An example of Meddisky's lies is the article 'UJS fail to prevent speaker on Zionism', subtitled 'Greenstein meeting takes place', in the paper of the LSE students union.7 In the same edition, there is a letter by a member of the Labour Club detailing how he and other socialists were called 'anti-semitic' by UJS for not supporting my banning! Likewise in the National Union of Students. Although David Aaronovitch and other luminaries of the right in NUS tried to ban me, they failed. Most of them, of course, are now in or around the New Labour government, demonstrating their commitment to anti-racism by trying to deport asylum-seekers.
Simon Hughes argues that to seek to analyse both anti-semitism and Zionism is "ideologically narrow" as well as sectarian. The Palestine Solidarity Campaign is a "broad-based movement in solidarity with the Palestinians", he argues (Letters, March 22). But the two are not incompatible. A movement of solidarity can also engage in internal debates and education, not least when it concerns the nature of those they are campaigning against. Neither the Vietnam Solidarity Campaign nor Troops Out of Ireland saw any contradiction between education and activity.
Most such campaigns - eg, the Anti-Apartheid Movement and the Cuba and Venezuela solidarity movements - do not face a well funded, articulate opposition. There is no Cuba lobby in Britain that supports the US government economic blockade or a Venezuela lobby that supports the opponents of Hugo Chávez. Zionism, on the contrary, has a very well funded lobby arguing in support of the 'right to exist' of the Israeli state and Zionism. Engaging in solidarity activity while excluding political education inevitably leads to a low level of political consciousness. That might explain why the concept of 'Jewish power' has surfaced in more than one PSC group. To pretend that there is no problem, that internal debate and education is unnecessary, that activity is everything, is a recipe for a situation where anti-semitic ideas can arise among some activists.

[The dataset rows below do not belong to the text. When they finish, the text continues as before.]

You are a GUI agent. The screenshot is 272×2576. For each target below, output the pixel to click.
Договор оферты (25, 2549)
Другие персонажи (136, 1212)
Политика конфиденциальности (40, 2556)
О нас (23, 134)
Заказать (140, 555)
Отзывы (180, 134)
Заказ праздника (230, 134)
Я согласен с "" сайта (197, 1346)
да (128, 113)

Ironically, when the Enough coalition was being formed, Jews for Justice for Palestinians (JFJP) did raise the question of anti-semitism, in the context of the involvement of the Muslim Public Affairs Committee. Yet, when it comes to Deir Yassin Remembered, they preferred the 'hear no evil, see no evil, speak no evil' attitude of the PSC executive. Perhaps a clue as to why lies in the fact that JFJP has among its signatories people like David Hirsh and John Strawson of Engage, an organisation set up to fight the academic boycott of Israeli universities and for whom the Israeli state can do no wrong. The theme of muslim 'anti-semitism' is one that is very close to the hearts of Zionist activists.